É importante destacar que este cenário diverge pelas cinco regiões brasileiras. Aspectos econômicos, sociais e regionais interferem no desempenho da meta. Nota-se a alta desigualdade de oportunidades educacionais que os mais pobres têm em relação aos mais ricos.

Segundo os dados da PNAD/IBGE, os 25% mais ricos são os únicos que já atingiram a meta em 2015, com 86,6% dos jovens no Ensino Médio, enquanto os 25% mais pobres apresentaram desempenho inferior aos demais níveis, com 52,5% de jovens no Ensino Médio.

A desagregação por localidades urbana e rural é outro aspecto apontado na pesquisa. O indicador revela que a localidade urbana apresentou um crescimento nos últimos dez anos e a localidade rural teve uma queda entre 2014 e 2015. A taxa de matrícula dos jovens que moram nas cidades foi de 65,9%, maior que a registrada entre os jovens residentes em zonas rurais, que foi de 48,4%.

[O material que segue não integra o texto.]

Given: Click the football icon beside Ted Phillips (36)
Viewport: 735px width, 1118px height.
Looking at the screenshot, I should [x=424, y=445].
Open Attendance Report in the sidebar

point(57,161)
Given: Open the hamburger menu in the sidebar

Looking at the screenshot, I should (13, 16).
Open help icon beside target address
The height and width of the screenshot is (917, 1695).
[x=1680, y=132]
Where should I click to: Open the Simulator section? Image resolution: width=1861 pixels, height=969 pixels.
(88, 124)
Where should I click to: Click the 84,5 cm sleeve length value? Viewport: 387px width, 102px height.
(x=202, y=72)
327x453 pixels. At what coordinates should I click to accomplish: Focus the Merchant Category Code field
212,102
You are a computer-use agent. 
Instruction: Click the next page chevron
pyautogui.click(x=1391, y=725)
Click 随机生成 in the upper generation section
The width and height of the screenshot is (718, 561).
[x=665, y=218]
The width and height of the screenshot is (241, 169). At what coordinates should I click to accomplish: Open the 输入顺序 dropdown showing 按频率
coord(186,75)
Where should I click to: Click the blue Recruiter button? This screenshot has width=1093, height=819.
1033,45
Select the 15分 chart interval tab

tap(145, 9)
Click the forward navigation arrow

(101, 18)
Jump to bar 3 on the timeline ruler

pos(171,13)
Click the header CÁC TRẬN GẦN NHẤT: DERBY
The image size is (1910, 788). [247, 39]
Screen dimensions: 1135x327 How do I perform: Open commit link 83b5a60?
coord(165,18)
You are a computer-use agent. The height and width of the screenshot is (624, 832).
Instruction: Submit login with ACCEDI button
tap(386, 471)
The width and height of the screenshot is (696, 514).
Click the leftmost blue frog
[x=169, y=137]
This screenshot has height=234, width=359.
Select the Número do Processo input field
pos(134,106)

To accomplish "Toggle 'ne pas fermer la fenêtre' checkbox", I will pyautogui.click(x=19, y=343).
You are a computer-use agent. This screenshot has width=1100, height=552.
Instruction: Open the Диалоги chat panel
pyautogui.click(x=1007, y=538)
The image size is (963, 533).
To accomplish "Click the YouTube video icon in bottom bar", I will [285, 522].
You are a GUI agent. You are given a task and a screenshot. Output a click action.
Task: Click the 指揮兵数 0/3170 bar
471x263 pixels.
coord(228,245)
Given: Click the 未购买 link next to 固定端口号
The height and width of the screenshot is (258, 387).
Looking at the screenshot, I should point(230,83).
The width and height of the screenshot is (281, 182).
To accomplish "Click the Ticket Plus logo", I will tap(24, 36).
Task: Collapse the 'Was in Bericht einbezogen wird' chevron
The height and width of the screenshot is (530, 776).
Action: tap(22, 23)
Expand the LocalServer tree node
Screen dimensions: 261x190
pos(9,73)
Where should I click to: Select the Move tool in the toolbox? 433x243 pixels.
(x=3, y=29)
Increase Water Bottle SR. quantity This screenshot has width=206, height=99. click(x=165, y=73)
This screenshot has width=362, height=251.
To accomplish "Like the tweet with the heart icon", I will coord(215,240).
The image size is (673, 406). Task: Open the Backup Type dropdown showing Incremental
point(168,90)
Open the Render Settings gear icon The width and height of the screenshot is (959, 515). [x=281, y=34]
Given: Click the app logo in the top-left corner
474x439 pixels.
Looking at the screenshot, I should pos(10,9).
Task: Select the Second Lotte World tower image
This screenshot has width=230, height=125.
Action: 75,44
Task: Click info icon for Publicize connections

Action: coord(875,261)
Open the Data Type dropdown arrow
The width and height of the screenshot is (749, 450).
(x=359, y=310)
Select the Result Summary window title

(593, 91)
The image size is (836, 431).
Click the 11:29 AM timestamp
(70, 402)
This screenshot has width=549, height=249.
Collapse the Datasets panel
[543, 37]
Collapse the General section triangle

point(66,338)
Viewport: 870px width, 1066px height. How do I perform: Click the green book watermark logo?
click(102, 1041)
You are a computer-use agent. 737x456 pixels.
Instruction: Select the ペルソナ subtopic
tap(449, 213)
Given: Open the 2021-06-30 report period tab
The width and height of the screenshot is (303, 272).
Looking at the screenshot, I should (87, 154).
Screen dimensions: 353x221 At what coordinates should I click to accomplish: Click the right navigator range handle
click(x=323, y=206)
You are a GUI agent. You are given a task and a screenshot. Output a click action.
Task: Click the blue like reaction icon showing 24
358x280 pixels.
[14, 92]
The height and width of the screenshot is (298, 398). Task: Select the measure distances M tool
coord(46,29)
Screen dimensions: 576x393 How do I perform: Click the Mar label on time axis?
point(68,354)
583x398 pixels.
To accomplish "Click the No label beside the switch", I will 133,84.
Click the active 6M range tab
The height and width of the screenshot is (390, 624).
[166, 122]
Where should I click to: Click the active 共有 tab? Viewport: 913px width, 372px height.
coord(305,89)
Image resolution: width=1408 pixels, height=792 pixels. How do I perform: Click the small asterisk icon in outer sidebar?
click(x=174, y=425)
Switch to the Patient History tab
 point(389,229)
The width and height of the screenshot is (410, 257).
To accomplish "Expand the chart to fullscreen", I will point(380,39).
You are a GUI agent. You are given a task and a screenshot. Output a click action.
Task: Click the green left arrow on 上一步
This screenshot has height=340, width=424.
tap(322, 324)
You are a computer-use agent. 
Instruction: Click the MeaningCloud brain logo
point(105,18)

Um cenário que coloca em dúvida se as propostas debatidas acerca da reforma do Ensino Médio serão, de fato, implementadas em âmbito nacional. Será que as mudanças anunciadas conseguirão atender a todos que fazem parte deste ciclo? Eis a dúvida de alunos e educadores, que se preocupam, principalmente, com a ampliação dessas desigualdades que assolam a educação brasileira.